Sign Up for the undefined Newsletter

Residential
While final numbers aren’t in yet, the California Association of Realtors forecasted a 3 percent increase in home sales in 2004 over 2003’s record 601,800 sales. For the year, the median price of a single-family dwelling was expected to rise 22 percent over the previous year to more than $450,000 which would represent a new high.

Miami

Residential/Commercial
Downtown Orlando had four condominium communities prior to a building frenzy that began in 2000. Since that year, 3,596 new and converted units in 19 projects have been announced.
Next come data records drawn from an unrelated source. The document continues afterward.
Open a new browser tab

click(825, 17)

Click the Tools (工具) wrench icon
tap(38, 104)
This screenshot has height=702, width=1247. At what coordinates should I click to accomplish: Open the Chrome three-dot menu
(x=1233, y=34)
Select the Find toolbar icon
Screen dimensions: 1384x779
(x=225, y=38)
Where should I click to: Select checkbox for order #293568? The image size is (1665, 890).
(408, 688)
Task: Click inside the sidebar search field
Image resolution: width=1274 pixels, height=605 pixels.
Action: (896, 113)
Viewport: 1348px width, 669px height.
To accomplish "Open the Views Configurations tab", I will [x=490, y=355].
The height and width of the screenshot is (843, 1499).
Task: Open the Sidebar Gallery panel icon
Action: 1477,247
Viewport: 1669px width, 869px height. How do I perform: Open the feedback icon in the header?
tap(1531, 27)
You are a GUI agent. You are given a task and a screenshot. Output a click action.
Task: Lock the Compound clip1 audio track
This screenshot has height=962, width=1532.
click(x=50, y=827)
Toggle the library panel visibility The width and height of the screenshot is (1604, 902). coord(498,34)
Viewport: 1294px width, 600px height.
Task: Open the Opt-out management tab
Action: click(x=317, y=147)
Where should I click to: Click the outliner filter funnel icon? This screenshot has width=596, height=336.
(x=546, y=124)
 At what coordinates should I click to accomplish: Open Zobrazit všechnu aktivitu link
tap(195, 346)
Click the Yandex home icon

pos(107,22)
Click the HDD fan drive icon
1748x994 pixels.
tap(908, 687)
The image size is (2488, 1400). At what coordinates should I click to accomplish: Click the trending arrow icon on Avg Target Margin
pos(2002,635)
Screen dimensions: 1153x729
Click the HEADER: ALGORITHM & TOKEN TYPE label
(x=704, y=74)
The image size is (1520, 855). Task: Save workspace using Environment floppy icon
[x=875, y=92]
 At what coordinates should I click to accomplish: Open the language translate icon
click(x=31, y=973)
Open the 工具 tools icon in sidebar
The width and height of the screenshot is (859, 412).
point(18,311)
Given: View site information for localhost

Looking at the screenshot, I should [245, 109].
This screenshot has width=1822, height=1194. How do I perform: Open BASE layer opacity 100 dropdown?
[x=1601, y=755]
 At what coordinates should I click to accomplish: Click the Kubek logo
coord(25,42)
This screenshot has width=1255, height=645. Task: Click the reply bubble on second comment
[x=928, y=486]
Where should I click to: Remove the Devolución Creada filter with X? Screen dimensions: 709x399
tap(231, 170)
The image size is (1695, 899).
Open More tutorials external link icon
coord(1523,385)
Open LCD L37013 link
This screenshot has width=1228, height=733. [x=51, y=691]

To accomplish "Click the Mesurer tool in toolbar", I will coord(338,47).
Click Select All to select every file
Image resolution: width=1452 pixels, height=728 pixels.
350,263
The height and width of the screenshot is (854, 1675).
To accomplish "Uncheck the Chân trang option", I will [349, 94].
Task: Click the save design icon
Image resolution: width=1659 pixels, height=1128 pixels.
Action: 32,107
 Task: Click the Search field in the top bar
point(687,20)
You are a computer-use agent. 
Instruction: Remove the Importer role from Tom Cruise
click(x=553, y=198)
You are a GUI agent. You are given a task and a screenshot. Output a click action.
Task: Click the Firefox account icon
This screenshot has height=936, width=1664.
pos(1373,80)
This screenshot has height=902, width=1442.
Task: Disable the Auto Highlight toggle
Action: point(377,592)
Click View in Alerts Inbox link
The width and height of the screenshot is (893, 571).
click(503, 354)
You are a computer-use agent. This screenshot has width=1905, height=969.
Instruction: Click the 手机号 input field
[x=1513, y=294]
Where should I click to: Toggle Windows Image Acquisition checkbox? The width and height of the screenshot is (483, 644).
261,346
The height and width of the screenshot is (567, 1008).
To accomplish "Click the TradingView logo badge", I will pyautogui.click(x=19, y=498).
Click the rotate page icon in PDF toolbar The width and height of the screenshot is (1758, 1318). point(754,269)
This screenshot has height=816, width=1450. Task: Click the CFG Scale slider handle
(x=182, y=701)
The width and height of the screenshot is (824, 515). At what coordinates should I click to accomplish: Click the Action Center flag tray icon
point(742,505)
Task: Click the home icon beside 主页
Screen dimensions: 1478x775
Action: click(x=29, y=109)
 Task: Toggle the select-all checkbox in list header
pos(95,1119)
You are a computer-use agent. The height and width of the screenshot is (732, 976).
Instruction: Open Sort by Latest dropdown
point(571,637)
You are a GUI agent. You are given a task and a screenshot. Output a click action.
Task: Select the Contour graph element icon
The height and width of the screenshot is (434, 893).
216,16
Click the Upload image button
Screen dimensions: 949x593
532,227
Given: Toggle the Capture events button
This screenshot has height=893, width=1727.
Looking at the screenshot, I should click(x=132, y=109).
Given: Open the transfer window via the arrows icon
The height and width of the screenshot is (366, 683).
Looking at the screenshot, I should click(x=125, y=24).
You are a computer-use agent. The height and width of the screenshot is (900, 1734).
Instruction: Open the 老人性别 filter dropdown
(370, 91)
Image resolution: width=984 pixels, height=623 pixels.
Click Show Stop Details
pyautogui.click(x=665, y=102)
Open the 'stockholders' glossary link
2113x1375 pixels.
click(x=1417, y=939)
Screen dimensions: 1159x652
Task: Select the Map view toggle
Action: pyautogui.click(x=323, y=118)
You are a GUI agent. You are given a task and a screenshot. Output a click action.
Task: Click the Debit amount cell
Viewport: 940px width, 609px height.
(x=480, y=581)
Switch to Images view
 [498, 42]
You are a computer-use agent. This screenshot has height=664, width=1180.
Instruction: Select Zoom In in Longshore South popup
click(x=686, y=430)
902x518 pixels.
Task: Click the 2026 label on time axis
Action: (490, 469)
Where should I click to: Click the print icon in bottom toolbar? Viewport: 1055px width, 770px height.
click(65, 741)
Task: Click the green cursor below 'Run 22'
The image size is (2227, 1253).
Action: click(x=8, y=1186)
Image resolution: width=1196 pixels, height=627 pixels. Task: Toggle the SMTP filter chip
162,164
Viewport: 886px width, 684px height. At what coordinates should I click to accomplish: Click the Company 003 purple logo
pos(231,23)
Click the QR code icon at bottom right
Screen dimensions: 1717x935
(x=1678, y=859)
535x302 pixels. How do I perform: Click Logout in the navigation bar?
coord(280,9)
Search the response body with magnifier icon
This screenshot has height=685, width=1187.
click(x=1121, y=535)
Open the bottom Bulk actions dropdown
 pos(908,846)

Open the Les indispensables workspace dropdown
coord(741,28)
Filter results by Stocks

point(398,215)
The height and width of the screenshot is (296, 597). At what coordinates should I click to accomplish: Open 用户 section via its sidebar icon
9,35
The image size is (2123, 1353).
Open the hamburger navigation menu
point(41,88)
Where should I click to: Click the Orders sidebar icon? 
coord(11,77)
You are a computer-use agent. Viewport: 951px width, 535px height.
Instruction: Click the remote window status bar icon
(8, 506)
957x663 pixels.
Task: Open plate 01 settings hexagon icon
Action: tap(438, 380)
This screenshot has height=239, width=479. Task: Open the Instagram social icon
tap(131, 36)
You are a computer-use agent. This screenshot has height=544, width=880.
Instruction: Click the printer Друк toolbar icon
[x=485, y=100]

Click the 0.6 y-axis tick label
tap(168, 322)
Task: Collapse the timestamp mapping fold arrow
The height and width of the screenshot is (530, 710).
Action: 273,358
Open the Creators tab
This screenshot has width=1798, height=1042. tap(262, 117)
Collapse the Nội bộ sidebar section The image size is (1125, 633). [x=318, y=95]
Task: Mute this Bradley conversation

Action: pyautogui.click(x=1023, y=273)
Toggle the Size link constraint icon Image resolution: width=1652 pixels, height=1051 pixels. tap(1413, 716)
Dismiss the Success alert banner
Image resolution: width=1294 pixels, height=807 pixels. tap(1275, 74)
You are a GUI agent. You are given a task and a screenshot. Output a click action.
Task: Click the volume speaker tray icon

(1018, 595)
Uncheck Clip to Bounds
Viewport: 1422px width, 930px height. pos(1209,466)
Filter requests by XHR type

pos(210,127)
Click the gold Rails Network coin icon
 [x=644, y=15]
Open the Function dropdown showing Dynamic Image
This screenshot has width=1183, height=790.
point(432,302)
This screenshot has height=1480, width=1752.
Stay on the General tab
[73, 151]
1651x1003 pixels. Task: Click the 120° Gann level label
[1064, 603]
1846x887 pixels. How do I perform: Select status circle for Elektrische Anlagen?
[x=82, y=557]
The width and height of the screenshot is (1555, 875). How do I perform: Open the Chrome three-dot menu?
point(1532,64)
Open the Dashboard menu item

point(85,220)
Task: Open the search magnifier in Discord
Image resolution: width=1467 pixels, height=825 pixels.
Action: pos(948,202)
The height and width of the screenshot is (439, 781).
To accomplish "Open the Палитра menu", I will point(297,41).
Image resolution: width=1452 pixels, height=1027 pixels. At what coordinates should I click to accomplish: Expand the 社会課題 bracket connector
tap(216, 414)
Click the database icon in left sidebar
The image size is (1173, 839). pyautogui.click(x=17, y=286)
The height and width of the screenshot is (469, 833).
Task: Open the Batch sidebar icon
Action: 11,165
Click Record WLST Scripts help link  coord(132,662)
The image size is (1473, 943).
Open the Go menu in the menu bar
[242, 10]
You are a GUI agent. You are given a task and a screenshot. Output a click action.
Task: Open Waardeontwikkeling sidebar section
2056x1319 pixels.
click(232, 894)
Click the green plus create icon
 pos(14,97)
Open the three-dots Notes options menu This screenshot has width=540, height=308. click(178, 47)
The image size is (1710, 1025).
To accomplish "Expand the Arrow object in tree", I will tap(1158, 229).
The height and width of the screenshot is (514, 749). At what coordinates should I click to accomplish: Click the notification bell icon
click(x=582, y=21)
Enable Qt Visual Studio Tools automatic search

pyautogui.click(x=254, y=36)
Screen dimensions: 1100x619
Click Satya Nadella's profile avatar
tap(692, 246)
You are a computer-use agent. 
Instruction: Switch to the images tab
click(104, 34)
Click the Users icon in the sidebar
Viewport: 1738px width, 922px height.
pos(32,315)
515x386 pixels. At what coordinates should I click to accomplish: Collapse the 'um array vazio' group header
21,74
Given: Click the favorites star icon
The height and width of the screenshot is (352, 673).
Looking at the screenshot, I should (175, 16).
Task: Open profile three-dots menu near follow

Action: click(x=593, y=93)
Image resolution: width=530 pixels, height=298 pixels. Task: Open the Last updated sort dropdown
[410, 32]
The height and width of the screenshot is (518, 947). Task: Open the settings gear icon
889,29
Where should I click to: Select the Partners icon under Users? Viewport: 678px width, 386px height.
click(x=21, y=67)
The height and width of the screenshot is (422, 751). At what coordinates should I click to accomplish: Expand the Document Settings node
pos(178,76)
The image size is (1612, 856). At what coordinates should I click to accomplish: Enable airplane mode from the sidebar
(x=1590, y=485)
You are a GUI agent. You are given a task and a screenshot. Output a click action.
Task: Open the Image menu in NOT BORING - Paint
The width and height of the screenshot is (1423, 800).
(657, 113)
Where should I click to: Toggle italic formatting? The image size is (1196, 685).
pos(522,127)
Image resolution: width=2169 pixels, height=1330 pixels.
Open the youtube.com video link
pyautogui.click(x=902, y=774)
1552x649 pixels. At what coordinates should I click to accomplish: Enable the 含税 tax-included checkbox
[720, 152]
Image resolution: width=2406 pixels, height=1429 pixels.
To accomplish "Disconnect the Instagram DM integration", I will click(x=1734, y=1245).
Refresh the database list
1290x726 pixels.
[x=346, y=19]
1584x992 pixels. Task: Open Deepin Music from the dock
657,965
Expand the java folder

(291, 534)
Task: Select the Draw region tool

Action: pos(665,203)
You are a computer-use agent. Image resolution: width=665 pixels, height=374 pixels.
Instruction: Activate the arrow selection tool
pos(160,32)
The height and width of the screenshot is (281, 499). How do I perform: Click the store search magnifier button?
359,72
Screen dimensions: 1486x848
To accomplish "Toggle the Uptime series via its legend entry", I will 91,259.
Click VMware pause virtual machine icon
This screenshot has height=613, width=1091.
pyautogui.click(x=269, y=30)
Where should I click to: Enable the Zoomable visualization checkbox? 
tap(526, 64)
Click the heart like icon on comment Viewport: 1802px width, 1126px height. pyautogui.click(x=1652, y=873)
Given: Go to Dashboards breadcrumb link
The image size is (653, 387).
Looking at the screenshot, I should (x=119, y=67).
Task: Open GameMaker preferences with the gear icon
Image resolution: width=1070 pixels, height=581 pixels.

Some attribute the downtown condo boom to rising land costs and lengthy commutes, according to the Orlando Business Journal.

Philadelphia

Commercial
After considerable controversy, a 57-story, 1.2 millon-square-foot office tower that will serve as the headquarters of the Comcast Corp. broke ground last month at 17th Street and JFK Boulevard. Developer Liberty Property Trust had sought to have the building, One Pennsylvania Plaza, designated as part of a Keystone Opportunity Improvement Zone, but existing landlords said the project would have had an unfair competitive advantage by giving all tenants who moved in tax abatements. The measure was eventually defeated by the state’s General Assembly in November, though the project is getting $30 million through a separate program.

San Francisco

Commercial
In what is believed to be the largest single lease deal ever in the Bay Area, biotech company Genentech signed a 780,000-square-foot lease with Slough Estates in South San Francisco in late December. Three buildings will be built by Slough for the biotech company on East Grand Avenue over the next four years. The largest previous deal in the history of San Francisco was done in 2000 when JP Morgan H & Q leased 665,000 square feet at 560 Mission Street.

Residential
An estimated 135,000 Bay Area homes and condos changed hands in 2004, the highest number ever, according to DataQuick Information Systems. The price for a single-family home in the region hit a record $560,000. In November. In Marin County, the median price for a single-family home was a staggering $837,500.

Seattle

Residential
Sales of homes worth more than $1 million in King County, where Seattle is located, increased 48 percent in 2004, according to Windermere Real Estate. King County saw 709 single-family homes worth more than $1 million sold in 2004, compared with 479 in 2003, according to the Puget Sound Business Journal.

Commercial
Pension and investment manager TIAA-CREF nabbed one of Seattle’s newest office buildings, the IDX Tower, for a record $411 per square foot. The fund manager bought the 845,533-square-foot, three-year-old Downtown office building, which is 96 percent leased, for $348 million as part of a five-building package worth $1.47 billion, Globest.com reported.

Washington, D.C.

Commercial
Pension and investment fund manager TIAA-CREF bought a package of five buildings for $1.47 billion in the final days of 2004 (mentioned above), an acquisition that included the highest price paid for a single Washington D.C. building last year. The investment fund paid $461 million for 1001 Pennsylvania Ave. NW. The 802,000-square-foot office property was sold for $575 per square foot. The average sales price for office buildings was $364 per square foot in the District last year, compared with $323 per square foot the year before.

Residential/Commercial
The 2004 third-quarter average home price in the D.C. metropolitan area surged 24 percent from the same period in 2003, according to the Office of Federal Housing Enterprise Oversight. That is considerably higher than the nationwide quarterly increase of 13 percent. While similar gains aren’t expected in 2005, experts predict tens of thousands of jobs will be created in the area this year, mostly by the federal government and federal contractors, which will keep the market strong, according to the Washington Post.